Ten aanzien van het VVE programma zegt het Besluit basisvoorwaarden kwaliteit voorschoolse educatie in art. 5: “Voor de voorschoolse educatie wordt een programma gebruikt waarin op gestructureerde en samenhangende wijze de ontwikkeling wordt gestimuleerd op het gebied van taal, rekenen, motoriek en sociaal-emotionele ontwikkeling.”
Een erkend programma geniet de voorkeur omdat hiervan bekend is dat het voldoet aan deze bepaling. De Inspectie van Onderwijs geeft echter aan: “..Sommige gemeenten/vve-locaties werken met een vve-programma dat niet door Sardes of het NJI beoordeeld is, maar waarvan de gemeente/ houder van psz/kdv aantoont dat het voldoet aan de eisen van het Besluit basisvoorwaarden kwaliteit voorschoolse educatie, art. 5. Als dat allemaal niet het geval is, kan pas een oordeel over het programma gegeven worden op basis van de beoordeling van C1.2, C1.3, C1.4, C2, C3 en D1.1: als daar 2-en gegeven worden die zijn terug te voeren op de inhoud van het programma, krijgt het programma ook een ‘2’. “
De gemeente maakt dezelfde uitzondering ten aanzien van een VVE programma. Als een door de aanbieder gekozen VVE programma niet erkend is, maar wel voldoet aan de voorwaarden zoals hierboven omgeschreven, kan de aanbieder er voor kiezen deze te gebruiken. De gemeente gaat dan niet actief onderzoeken of het programma aan de gestelde eisen voldoet, maar wacht het oordeel van de Inspectie van Onderwijs hierover af. Indien een erkend VVE-programma aangeschaft wordt, kan de subsidie vooraf uitgekeerd worden. In het geval van een niet erkend VVE programma wordt de subsidie voor de aanschaf van de methode en materialen pas uitbetaald wanneer de Inspectie een positief oordeel hierover heeft geveld.
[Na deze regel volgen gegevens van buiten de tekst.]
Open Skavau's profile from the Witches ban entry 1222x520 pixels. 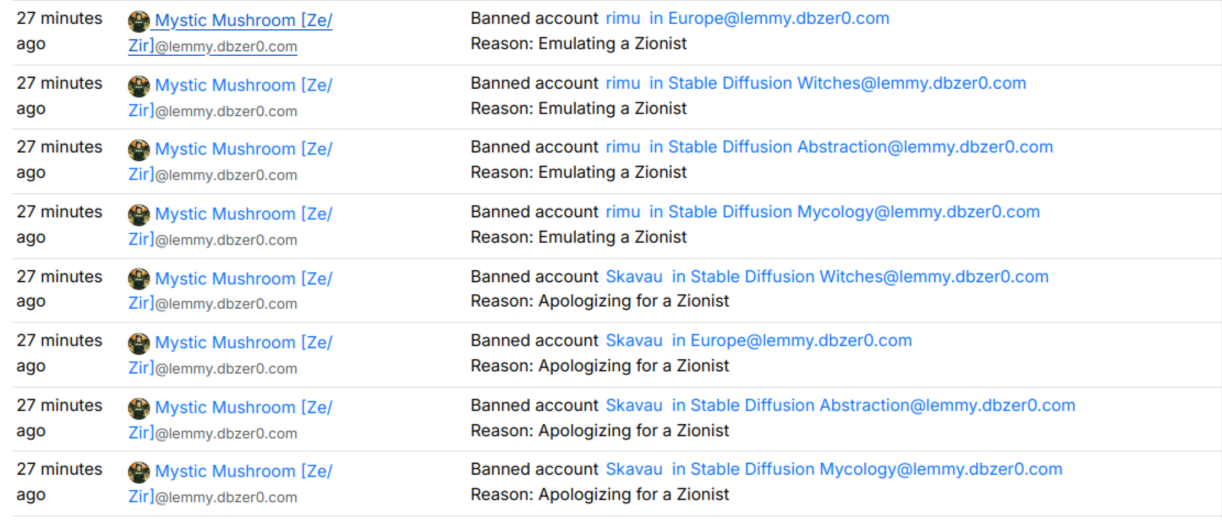pos(634,277)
Artikel 10 Eisen aan aanbieders
De kwaliteit van VVE op de voorschool wordt door de Inspectie van Onderwijs beoordeeld aan de hand van de Werkinstructie VVE- locatie (maart 2014). In 2015 moet uit het oordeel van de Inspectie van Onderwijs blijken dat de indicatoren Wettelijke condities (A) en Ontwikkeling, begeleiding, zorg (D) volledig voldoende (score 3) beoordeeld worden. Niettegenstaande hetgeen in artikel 10 van de verordening wordt gesteld, kan het aanleiding voor de gemeente zijn voor nader onderzoek, afwijzing, stopzetting of bijstelling van de subsidie als een indicator van deze domeinen door de Inspectie als wenselijk of noodzakelijk verbeterpunt (score 2 of 1) beoordeeld wordt.
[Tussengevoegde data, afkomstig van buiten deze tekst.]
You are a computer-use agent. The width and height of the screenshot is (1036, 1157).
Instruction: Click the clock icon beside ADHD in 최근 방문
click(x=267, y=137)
De wettelijke condities worden getoetst door de GGD. Indien dit niet door de GGD getoetst is op het moment dat de Inspectie de locatie bezoekt, toetst de Inspectie dit onderdeel zelf. Toezicht en handhaving op de kwaliteit van de locaties zoals geconstateerd door de GGD, wordt uitgevoerd volgens de beleidsregels die de gemeente hiervoor heeft opgesteld op grond van de Wet Kinderopvang.
Voor beide onder artikel 9 genoemde subsidies geldt dat het college de aanvraagformulieren vaststelt. Het aanvraagformulier voor een subsidie ten behoeve van doelgroeppeuters is opgenomen bij deze uitvoeringsregels als bijlage 4. Het aanvraagformulier voor nieuwe aanbieders ten behoeve van een subsidie bedoeld voor de scholing van leidsters en aanschaf van een VVE programma is opgenomen bij deze uitvoeringsregels als bijlage 5.
De hardheidsclausule wordt in ieder geval toegepast voor peuters die
in 2014 op indicatie van het CJG gebruik maakten van een derde dagdeel peuterspeelzaal. Zij kunnen in aanmerking worden gebracht voor de extra VVE – uren ook als zij geen indicatie van het consultatiebureau hebben.
Deze uitvoeringsregeling treedt in werking op 1 januari 2015;
Deze uitvoeringsregeling wordt aangehaald als: uitvoeringsregeling gemeentetoeslag voor peuteropvang en VVE Opsterland 2015.